Um deles, o Zé Roberto, entubado, com secreções causadas pela introdução do tubo, tossiu, não tinha como se mover e começou a colocar a secreção pela lateral da boca, porque não encontrou ninguém para ajudá-lo e só apareceu um técnico muitos minutos depois para ajudá-lo. A sensação, ele me contou, foi que poderia morrer a qualquer momento, engasgado com secreção e sem nem poder falar por conta do tubo.
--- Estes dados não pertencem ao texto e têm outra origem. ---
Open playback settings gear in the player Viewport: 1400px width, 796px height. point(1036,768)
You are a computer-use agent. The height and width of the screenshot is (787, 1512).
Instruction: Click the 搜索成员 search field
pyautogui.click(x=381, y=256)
Também viu show de forró entre a equipe, dias depois, e também um grupo de enfermeiros organizando uma vaquinha para arrecadar dinheiro para o pastel, com direito a ironizar, dizendo que se sobrasse dinheiro, trariam pasteis para os pacientes também... ora, convenhamos, quem, tendo passado por quatro, cinco, seis horas de cirurgia, peito remendado, se sentindo estropiado com tubo na boca, marca-passo, dreno, catéter, tem paciência para esse tipo de comportamento de equipe de enfermagem de um grande hospital?
Então meu companheiro veio para o quarto. Tudo bem mais calmo do que na UTI (que coisa!). Os pacientes ficam em enfermarias com dois leitos e seus respectivos acompanhantes, por sinal, super mal acomodados em cadeiras quebradas.
Mas ainda assim a paz que se sente saindo da UTI é impressionante. Todos que conversei relatam que a UTI é um local complicado. Além dos dois internos que tivemos o prazer de dividir a enfermaria em dias diversos (o Sérgio e sua esposa Leny, depois o Zé Roberto e sua mãe), teve ainda os relatos do Josevelto e sua mulher, a Val, que conhecemos no pré-operatório e de uma mocinha que a mãe pegou infecção generalizada na UTI e já estava há 22 dias nesta unidade.
Então são opiniões de pessoas que passaram por cirurgias cardíacas e estavam extremamente debilitados, fragilizados, inseguros, precisando de tranquilidade e paz e mais da mocinha que passava, há 22 dias, pelo menos uma hora e meia na UTI visitando a mãe.
Bom, nas enfermarias é impressionante como conhecemos, a cada dia, equipes de cinco a dez profissionais diferentes, entre técnicos, enfermeiros, nutricionistas, fisioterapeutas, médicos... Alguns chegam com tanto cuidado, tanto carinho, com um jeito maravilhoso de lidar com o paciente. Fiquei encantada com os mais novos, gente muito jovem, com um sorriso compreensível no rosto e dando todo tipo de explicação para os procedimentos. Mas também vi, entre técnicos de enfermagem e enfermeiros, pessoas que parecem estar com raiva do mundo e toca o paciente com rispidez, faz e tira um curativo como se estivesse carpindo mato, e acaba machucando sem necessidade, quem está ali tão carente, porque tudo está doendo muito e, mais uma dor, mesmo que de um repuxar no corte, não é apenas mais uma dor, é uma dor desnecessária, causada por um profissional que está ali para aliviar os traumas...
Outra questão que me fez ficar decepcionada foi a higiene do lugar. Depois de cirurgias tão complexas... imagina que os médicos manipulam corações!!! então, uma infecção por aqui, colocaria à perder o trabalho de verdadeiros artistas da medicina.
Pois é, então a assepsia deveria, DEVERIA, ser prioridade, certo?
Ledo engano. Vi cabelo na comida, vi cestos de lixo com mais de 30 horas sem recolher, vi chão sem varrer e sem passar um pano com desinfetante também por mais de 30 horas, vi banheiro que tive nojo dos azulejos e pia que, penso, mais facilita infecção que limpa o que tá sujo...
Será que eu estou observando o que não deveria? será que estou exigindo mais do que um hospital público, de referência cardíaca deveria oferecer?
Eu, como fofoqueira social oficializada por bacharelado (jornalista), não consigo ficar sem registrar isso. E penso, no país da copa 2014, deveria haver também eficiência na saúde, como um todo. Se um hospital referência, na maior cidade do país, é desse jeito, o que pensar dos outros hospitais públicos por aí?
Um comentário:
Sem palavras sobre isso. Só revolta.